A boundary point $x$ of a manifold $M$ is characterized by the existence of a boundary chart at $x$ which is a homeomorphism $h : U \to V$ from an open neighborhood $U$ of $x$ in $M$ to an open subset of the Euclidean  halfspace $\mathbb{H}^n = \mathbb{R}^{n-1} \times [0,\infty)$ such that $h(x) \in \mathbb{R}^{n-1} \times \{ 0\}$.
For an interior point $x$ we have a chart at $x$ which is a homeomorphism $h : U \to V$ from an open neighborhood $U$ of $x$ in $M$ to an open subset of $\mathbb{R}^n$.

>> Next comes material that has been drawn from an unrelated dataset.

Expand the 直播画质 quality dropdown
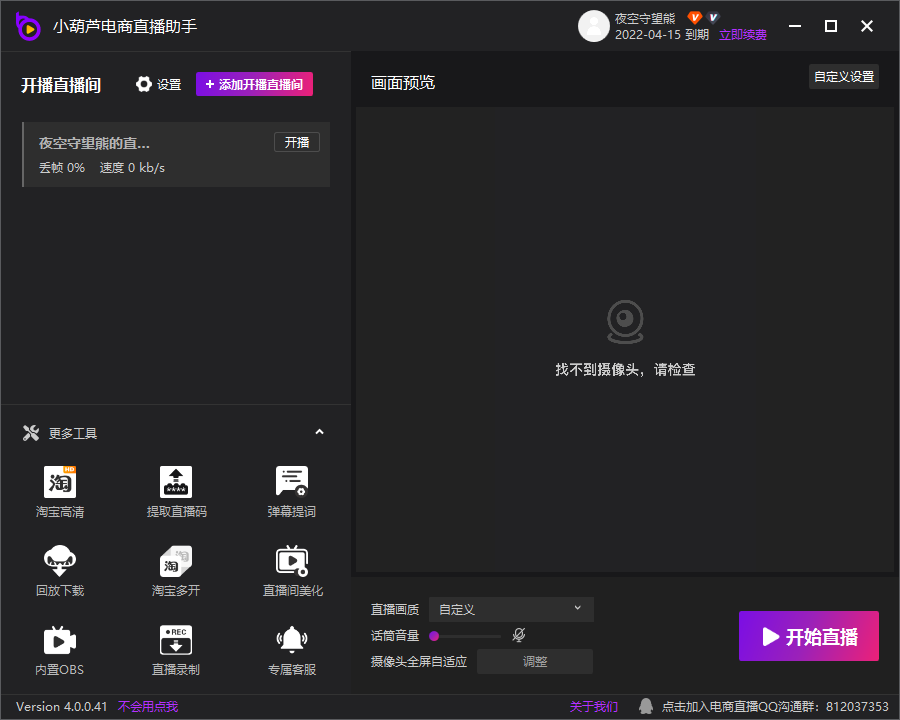The image size is (900, 720). [511, 609]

We conclude that each interior point $x$ has a contractible open neighborhood $U$ such that $U \setminus \{ x \}$ is not contractible.

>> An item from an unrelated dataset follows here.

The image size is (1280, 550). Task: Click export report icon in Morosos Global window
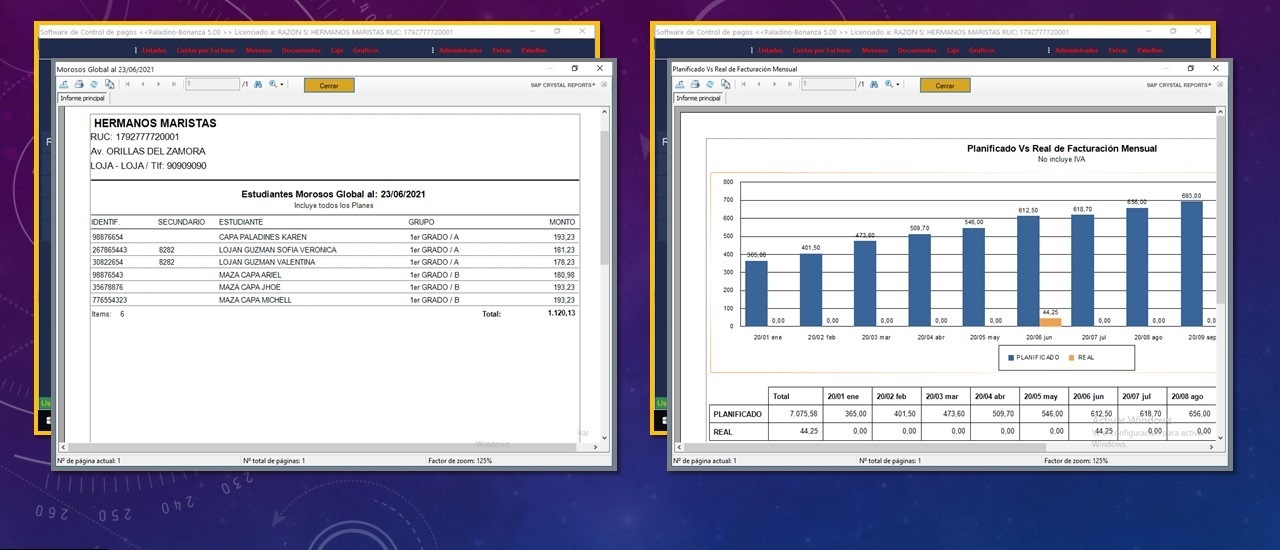click(x=66, y=85)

Conversely, if for any contractible open neighborhood $U$ of $x$ also $U \setminus \{ x \}$ is contractible, then $x$ cannot be an interior point.

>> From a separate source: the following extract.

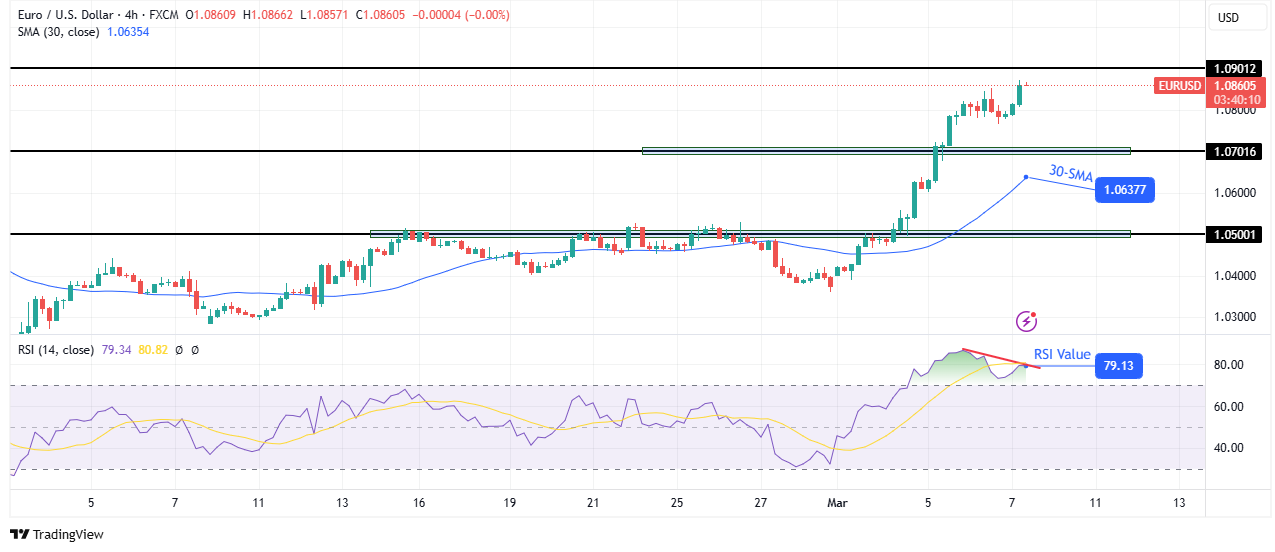This screenshot has width=1275, height=552.
Task: Click the TradingView logo
Action: pos(57,534)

So let us consider a boundary point $x$ of $M$. We shall more generally prove that for any open neighborhood $W$ of $x$ the inclusion $i : W \setminus \{x\} \to W$ is a homotopy equivalence.
Choose a boundary chart $h : U \to V$ at $x$. W.lo.g. we may assume $U \subset W$. Let $y = h(x)$. Choose $r > 0$ such that $B_r(y) = \{ z \in \mathbb{H}^n \mid \lVert z - y \rVert \le r \} \subset V$. The set $B_r(y)$ is the compact upper half of a ball in $\mathbb{R}^n$. Let $S_r(y) = \{ z \in \mathbb{H}^n \mid \lVert z - y \rVert = r \}$ be its boundary. $S_r(y)$ is a strong deformation retract of $B_r(y)$. To be explicit, using the notation $z = (z',s) \in \mathbb{R}^{n-1} \times [0,\infty)$, define a homotopy $H : B_r(y) \times I \to 
B_r(y), H(z,t) = (1-t)z + t(z',\sqrt{r^2-\lVert z'\rVert^2})$. This is well-defined because $B_r(y)$ is convex and $(z',\sqrt{r^2-\lVert z'\rVert^2}) \in S_r(y)$. We have $H(z,0) = z$, $H(z,1) = (z',\sqrt{r^2-\lVert z'\rVert^2}) \in S_r(y)$ and $H(z, t) = z$ for $z \in S_r(y)$. It is obviuos that $H$ restricts to a homotopy on $B_r(y) \setminus \{ y \}$ so that $S_r(y)$ is also a strong deformation retract of $B_r(y) \setminus \{ y \}$.
Hence $S = h^{-1}(S_r(y))$ is a strong deformation retract of both $B = h^{-1}(B_r(y))$ and $B'  = h^{-1}(B_r(y)B_r(y) \setminus \{ y \}) = B \setminus \{ x \}$. Extending the deformation retractions by the identity on $W \setminus B$, we obtain strong deformation retractions $r : W \to W \setminus int(B)$ and $r : W \setminus \{ x \} \to W \setminus int(B)$. This shows that $i$ is a homotopy equivalence.